Installing additional packages

Warning

Do not install packages by running !pip install <package-name> inside your Jupyter Notebook. This causes the package to be installed every time you run the pipeline step. It is not saved in the environment as containers are stateless!

Orchest runs all your individual pipeline steps (e.g. .ipynb or .R scripts) in containers. The default images are based on the Jupyter Docker Stacks and come with a number of pre-installed packages.

To install additional packages or to run other terminal commands inside the base image, we support custom Environments. We essentially create a new image by running your script inside the selected base image.

Build an environment

  1. Simply go to Environments in the left menu pane.
  2. Create a new Environment. Environments are part of a single project.
  3. Choose an Environment name.
  4. To keep environment image sizes to a minimal, each environment is tied to a specific programming language.

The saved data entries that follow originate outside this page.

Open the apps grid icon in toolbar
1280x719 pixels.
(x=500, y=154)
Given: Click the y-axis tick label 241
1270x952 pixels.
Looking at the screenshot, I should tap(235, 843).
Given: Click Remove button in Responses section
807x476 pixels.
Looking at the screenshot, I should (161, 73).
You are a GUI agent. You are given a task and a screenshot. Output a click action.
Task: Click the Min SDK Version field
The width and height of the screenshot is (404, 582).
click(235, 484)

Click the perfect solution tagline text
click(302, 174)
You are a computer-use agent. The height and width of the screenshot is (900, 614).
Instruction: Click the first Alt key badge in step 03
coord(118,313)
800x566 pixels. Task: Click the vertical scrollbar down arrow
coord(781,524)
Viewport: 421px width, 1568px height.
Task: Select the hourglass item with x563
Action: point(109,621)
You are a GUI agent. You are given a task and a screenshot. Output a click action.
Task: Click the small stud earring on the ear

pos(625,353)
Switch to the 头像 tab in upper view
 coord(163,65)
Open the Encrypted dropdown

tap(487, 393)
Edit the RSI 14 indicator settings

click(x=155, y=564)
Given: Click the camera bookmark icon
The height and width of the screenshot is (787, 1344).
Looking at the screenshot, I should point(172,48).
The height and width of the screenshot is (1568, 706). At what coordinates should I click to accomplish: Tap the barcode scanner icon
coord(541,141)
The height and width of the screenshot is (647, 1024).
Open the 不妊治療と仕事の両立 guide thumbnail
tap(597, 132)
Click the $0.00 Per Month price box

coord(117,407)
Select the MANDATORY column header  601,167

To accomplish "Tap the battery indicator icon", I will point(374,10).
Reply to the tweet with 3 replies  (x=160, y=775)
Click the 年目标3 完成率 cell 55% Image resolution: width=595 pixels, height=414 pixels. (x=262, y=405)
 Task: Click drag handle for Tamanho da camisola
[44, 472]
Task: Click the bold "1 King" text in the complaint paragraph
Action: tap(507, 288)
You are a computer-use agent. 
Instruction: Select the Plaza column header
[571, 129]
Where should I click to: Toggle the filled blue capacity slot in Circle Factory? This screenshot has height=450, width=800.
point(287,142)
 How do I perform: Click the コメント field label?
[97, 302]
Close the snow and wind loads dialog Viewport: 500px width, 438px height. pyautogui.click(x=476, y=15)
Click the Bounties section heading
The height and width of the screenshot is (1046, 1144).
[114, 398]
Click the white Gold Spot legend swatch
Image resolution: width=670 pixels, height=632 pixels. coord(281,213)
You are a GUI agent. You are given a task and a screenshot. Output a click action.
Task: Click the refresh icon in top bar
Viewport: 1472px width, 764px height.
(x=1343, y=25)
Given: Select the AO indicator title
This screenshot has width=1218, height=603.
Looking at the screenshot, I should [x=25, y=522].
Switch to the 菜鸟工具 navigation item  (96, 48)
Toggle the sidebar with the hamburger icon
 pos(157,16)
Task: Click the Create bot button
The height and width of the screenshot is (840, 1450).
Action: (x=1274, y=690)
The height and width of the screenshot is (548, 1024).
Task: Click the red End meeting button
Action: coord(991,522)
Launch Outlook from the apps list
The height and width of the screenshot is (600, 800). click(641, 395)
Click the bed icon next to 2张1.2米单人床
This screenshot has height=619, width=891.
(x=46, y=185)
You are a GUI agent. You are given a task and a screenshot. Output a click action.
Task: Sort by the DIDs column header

Choose one of the supported languages for your environment.
  5. Choose a base image. This image will be extended through your setup bash script.
  6. Install additional packages, e.g. pip install tensorflow or apt install vim.

Tip

The shell script that installs the additional packages is run inside the /project-dir, meaning that you can directly interact with your project files from within the script. For example:

#!/bin/bash

# Install any dependencies you have in this shell script.

# E.g. pip install tensorflow
pip install -r requirements.txt